Set of tasks:
a) In the match report, copy the passage that begins at "Share this page" and stops after "some of them.", putting "Arsenal" in place of "Everton".
b) According to the match report, why did Ashley Westwood miss the game at St. James' Park?

Given text:
Share this page :
facebooktwittermailfacebooktwittermail

newcastle 2 1000x500Just over a year ago, a late goal earned us a 1-1 draw at Newcastle and I headlined my report A Point on the Tyne is all ours, but there was nothing to get excited about last night in our 2-0 defeat at St. James’ Park.

Two months ago, when we came off the pitch after losing 5-1 against Everton, things didn’t look too good. We were in the bottom three and were three points behind Cardiff who held the safe position of 17th. We’d won only three games in the first half of the season and it was beginning to look as though we might need some kind of miracle to stay up.

Since, and before last night, things have undoubtedly changed. Five wins and three draws from the subsequent eight games have propelled us up the table, six points clear of the bottom six and brought us closer to other teams, even passed some of them.

An eight game unbeaten run in the Premier League was unprecedented but it all came to an end last night with what really was a very disappointing performance and we can have absolutely no complaints that we came home without a point.

Travelling north is a rare event for a league game and last night was only our third visit to St. James’ Park since late 1982. The previous two had been drawn and there was no reason to suggest we couldn’t get something from this game, more so given just how well we’d played against Spurs three days earlier.

Embed from Getty Images

We arrived late afternoon and parked in our usual spot close to the river before making our way into town for something to eat and then up the hill to the ground before climbing (or lifting in my case) high into the Gods, the designated area reserved for away fans. Yes, it’s far better than being stuck at the front, but it really is too high to be honest although preferable to the away end at Sunderland.

Sean Dyche was forced into a team change. Ashley Westwood, who he’d rightly singled out for praise ahead of the game, was taken ill and had returned home. Jeff Hendrick moved into the centre of midfield with Jόhann Berg Guðmundsson coming in for his first league start since the win at Huddersfield at the beginning of January.

Although Newcastle started the better of the two sides, they weren’t over impressive themselves. We just didn’t look right at all. We struggled both in and out of possession, when in possession we too often took the wrong options and the one saving grace was that they didn’t look too much better and weren’t really threatening us.

Raw data:
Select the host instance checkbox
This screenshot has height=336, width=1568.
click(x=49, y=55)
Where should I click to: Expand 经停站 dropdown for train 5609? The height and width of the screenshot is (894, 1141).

The replies:
a)
Share this page :
facebooktwittermailfacebooktwittermail

newcastle 2 1000x500Just over a year ago, a late goal earned us a 1-1 draw at Newcastle and I headlined my report A Point on the Tyne is all ours, but there was nothing to get excited about last night in our 2-0 defeat at St. James’ Park.

Two months ago, when we came off the pitch after losing 5-1 against Arsenal, things didn’t look too good. We were in the bottom three and were three points behind Cardiff who held the safe position of 17th. We’d won only three games in the first half of the season and it was beginning to look as though we might need some kind of miracle to stay up.

Since, and before last night, things have undoubtedly changed. Five wins and three draws from the subsequent eight games have propelled us up the table, six points clear of the bottom six and brought us closer to other teams, even passed some of them.

b) He was taken ill and had returned home.